Holtemme, Holtemme – wer oder was ist denn Holtemme? Nie gehört. Oder Sülze. Naja, das weiß jeder. Oder doch nicht? Ist Bisdorfer Röte ein Krankheitsbild oder die Großlage in einem deutschen Weingebiet, oder was? Nach wenigen Minuten Recherche ist es geklärt: Alle drei sind Nebenflüsse der Bode, die wiederum ein Zufluss der Saale ist. So, jetzt endlich ein Name, der auch uns in Bayern bekannt vorkommt.
„Kloster zerstört, Äbtissin und Nonnen verschleppt.“ Natürlich, schon wieder der IS! Irrtum. Eben nicht: nicht heute, sondern 1631/32 und nicht der IS, sondern die Schweden. Schauplatz: keine christliche Enklave in einem muslimischen Staat, sondern Halberstadt in Sachsen-Anhalt. Interessant: genau dort, wo heute Rechtsextremisten ihr Unwesen treiben, hat es Anfang des 17. Jahrhunderts so etwas wie einen Vorläufer der Aufklärung gegeben. Darauf könnte man sich doch mal besinnen und an diese Tradition anknüpfen, oder?

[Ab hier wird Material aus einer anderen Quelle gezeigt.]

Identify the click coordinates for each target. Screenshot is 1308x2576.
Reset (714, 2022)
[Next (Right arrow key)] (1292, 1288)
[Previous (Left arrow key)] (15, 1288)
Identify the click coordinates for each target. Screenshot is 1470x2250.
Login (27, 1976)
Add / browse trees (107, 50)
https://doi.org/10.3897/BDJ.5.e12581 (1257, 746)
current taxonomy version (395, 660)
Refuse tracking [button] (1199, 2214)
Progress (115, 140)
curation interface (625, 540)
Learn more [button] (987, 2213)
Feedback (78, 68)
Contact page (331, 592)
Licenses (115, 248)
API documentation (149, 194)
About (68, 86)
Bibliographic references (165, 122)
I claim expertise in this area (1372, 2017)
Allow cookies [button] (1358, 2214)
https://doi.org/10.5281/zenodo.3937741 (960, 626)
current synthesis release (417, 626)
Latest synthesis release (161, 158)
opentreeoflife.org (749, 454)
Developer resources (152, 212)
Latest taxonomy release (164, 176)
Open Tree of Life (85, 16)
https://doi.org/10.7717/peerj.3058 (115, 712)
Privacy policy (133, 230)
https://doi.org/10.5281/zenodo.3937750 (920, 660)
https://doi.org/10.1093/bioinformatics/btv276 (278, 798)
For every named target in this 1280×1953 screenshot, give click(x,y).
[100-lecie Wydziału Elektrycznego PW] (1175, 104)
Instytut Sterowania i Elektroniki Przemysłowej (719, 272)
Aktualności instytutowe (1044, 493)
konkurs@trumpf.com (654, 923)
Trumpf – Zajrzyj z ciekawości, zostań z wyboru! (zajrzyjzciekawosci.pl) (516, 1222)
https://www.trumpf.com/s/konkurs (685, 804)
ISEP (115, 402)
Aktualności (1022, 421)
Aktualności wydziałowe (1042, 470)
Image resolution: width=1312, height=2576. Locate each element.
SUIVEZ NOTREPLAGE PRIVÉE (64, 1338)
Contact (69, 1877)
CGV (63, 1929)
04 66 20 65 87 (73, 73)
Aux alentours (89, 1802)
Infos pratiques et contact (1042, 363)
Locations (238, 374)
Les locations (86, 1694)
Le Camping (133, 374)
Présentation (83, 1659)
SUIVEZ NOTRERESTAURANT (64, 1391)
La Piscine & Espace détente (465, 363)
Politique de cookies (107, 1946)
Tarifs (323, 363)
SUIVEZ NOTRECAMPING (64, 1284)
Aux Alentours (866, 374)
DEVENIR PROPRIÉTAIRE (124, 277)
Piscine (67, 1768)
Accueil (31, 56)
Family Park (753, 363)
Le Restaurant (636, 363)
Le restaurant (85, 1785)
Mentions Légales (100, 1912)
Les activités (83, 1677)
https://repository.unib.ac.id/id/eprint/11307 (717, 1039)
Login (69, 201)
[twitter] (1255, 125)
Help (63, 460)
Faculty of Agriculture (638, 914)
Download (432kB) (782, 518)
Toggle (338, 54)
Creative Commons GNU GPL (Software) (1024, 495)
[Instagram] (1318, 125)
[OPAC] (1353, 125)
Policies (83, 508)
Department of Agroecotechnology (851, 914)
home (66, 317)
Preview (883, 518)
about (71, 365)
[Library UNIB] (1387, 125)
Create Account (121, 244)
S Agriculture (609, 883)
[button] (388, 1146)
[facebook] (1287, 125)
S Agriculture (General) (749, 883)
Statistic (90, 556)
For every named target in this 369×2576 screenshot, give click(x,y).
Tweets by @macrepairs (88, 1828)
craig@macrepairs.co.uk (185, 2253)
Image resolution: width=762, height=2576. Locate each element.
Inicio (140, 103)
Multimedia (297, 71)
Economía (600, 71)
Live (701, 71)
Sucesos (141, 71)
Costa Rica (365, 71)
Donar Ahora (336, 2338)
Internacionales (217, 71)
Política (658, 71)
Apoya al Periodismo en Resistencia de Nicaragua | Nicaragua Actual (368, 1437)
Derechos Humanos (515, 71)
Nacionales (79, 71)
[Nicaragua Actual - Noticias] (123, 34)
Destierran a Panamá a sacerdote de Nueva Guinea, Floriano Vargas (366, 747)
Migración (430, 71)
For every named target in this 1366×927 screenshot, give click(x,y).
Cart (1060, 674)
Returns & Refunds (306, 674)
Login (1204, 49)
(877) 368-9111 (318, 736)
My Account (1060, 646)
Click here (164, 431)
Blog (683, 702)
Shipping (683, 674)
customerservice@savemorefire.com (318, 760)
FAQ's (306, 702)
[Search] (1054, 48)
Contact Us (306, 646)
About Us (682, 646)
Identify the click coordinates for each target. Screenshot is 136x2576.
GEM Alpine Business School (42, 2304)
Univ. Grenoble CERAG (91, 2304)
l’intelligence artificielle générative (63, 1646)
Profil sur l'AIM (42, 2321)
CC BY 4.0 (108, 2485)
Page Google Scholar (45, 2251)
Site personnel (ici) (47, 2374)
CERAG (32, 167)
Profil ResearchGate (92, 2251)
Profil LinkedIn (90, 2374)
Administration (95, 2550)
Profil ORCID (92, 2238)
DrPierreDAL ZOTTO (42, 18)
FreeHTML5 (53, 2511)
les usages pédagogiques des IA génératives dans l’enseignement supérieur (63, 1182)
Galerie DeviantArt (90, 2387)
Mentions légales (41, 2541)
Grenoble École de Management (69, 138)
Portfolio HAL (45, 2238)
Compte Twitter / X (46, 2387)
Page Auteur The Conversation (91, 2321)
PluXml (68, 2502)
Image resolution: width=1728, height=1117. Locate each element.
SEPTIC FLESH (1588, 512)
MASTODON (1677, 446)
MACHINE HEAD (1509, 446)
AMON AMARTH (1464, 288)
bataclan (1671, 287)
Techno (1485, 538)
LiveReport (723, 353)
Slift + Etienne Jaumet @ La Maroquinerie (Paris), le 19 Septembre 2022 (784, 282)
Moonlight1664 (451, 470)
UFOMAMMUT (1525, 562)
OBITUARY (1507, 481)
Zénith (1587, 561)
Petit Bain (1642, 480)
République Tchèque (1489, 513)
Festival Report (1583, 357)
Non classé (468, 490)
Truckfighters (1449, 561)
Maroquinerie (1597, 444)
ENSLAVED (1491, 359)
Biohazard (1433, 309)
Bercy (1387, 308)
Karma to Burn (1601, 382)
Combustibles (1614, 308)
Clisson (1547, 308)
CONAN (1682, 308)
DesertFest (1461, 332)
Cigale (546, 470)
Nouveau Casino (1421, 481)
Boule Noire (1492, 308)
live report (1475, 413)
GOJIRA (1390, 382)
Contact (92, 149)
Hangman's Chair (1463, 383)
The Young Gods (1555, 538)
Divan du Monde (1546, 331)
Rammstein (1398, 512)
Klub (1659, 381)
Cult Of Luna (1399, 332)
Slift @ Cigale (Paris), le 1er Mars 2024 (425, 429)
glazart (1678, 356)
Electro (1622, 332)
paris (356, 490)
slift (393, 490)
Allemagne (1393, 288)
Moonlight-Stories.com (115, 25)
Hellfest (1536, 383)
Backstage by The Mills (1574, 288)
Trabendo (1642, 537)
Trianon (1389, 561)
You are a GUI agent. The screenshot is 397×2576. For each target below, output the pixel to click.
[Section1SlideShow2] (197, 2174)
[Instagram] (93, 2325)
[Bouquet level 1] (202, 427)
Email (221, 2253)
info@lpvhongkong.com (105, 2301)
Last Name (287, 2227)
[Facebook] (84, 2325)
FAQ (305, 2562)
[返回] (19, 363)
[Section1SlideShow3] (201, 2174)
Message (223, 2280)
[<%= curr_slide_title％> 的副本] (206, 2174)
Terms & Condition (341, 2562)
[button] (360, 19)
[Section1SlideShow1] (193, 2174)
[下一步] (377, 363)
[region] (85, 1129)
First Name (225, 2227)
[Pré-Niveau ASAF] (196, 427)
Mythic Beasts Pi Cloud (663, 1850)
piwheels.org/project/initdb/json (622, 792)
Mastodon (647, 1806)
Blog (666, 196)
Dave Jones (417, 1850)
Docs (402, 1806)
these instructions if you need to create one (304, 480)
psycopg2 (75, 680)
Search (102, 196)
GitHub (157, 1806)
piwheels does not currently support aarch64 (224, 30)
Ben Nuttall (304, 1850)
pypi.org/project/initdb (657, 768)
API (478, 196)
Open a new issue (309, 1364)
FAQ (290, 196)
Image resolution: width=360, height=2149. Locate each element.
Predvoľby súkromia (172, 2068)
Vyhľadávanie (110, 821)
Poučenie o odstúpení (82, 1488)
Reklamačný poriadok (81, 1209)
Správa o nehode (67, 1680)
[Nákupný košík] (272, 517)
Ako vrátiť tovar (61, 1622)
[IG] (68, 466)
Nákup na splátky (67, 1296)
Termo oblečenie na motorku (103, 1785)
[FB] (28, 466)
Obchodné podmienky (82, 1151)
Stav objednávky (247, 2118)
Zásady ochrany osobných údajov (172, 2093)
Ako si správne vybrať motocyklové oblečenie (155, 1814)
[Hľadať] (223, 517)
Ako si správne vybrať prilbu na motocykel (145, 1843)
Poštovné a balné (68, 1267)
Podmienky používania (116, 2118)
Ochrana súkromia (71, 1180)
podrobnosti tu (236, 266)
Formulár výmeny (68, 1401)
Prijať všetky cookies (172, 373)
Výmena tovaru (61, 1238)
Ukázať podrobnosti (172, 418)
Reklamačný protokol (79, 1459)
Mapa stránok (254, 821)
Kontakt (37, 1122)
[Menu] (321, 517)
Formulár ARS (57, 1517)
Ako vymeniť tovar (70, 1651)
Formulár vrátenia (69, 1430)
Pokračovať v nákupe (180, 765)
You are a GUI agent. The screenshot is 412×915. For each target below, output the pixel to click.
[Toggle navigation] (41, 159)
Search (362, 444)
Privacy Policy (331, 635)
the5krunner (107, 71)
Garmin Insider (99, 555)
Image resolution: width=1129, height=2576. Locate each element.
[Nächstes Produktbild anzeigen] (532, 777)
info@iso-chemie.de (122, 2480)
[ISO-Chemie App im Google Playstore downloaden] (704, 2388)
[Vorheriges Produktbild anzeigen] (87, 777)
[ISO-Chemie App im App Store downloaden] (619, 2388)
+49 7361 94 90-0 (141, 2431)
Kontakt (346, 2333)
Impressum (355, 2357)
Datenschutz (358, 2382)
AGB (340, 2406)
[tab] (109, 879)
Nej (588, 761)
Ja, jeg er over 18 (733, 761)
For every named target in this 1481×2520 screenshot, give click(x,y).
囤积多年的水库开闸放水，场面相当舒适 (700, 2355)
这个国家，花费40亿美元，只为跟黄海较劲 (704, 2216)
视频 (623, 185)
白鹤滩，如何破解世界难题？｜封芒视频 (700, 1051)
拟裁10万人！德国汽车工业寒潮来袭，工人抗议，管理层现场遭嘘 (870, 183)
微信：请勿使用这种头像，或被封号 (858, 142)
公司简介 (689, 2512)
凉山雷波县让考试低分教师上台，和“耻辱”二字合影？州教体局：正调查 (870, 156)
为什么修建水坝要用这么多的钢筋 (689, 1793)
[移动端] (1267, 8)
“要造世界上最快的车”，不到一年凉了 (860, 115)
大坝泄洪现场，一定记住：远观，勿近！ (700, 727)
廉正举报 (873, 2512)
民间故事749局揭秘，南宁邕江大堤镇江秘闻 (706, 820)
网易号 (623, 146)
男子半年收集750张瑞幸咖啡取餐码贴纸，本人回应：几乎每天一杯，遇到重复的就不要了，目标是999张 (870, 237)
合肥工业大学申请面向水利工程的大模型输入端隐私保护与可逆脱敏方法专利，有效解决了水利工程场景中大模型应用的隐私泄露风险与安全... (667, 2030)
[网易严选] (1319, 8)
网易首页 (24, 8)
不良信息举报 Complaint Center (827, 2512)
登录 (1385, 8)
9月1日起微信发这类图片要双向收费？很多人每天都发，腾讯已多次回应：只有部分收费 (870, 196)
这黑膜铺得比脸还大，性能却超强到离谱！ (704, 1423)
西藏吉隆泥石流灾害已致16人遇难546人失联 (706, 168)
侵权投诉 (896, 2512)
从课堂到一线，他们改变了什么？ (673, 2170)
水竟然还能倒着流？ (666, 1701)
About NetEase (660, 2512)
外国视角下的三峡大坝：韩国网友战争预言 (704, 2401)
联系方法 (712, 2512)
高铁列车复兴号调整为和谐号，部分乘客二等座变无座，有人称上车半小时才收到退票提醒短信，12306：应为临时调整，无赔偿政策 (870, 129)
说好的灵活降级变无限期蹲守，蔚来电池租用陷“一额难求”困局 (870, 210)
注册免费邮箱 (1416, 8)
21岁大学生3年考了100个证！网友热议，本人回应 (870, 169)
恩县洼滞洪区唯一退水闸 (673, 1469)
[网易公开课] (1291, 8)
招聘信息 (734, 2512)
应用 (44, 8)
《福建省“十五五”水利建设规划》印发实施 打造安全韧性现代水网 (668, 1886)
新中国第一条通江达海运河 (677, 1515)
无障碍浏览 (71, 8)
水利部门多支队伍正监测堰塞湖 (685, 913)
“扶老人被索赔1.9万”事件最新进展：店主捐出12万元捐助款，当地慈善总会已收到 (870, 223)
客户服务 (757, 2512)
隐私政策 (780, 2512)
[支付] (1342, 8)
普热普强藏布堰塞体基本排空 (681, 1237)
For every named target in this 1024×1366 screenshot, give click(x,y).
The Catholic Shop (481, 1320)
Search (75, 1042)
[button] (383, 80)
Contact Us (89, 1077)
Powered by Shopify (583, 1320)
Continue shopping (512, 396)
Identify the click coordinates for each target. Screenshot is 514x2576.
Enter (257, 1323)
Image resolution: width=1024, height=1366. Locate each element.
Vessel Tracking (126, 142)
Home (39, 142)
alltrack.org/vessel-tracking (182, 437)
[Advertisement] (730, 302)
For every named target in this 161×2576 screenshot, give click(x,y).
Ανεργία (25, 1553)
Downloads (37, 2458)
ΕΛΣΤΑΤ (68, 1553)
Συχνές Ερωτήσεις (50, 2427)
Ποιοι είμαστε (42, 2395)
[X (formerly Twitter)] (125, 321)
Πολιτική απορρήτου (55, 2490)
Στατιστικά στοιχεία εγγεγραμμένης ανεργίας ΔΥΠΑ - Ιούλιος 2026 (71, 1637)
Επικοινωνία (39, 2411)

Was mir immer wieder unmittelbar aus dem Hirn vor die Füße fällt: die Zahl 50. Diese hartnäckigen 50 Prozent! Auf ein paar Prozentpunkte mehr oder weniger lassen wir es nicht ankommen – also so ungefähr 50 Prozent sind es, die bei Meinungsumfragen, bei Wahlberteiligung und Volksentscheiden so insistierend auftreten, dass man zwangsläufig zu dem Schluss kommt, dass die Hälfte der Bevölkerung, so weit sie sich bequemt hat sich zu äußern, gescheit ist, die andere Hälfte dämlich. Oder handelt es sich, wie uns immer wieder erklärt wird, um Besorgte einerseits und Sorglose andererseits?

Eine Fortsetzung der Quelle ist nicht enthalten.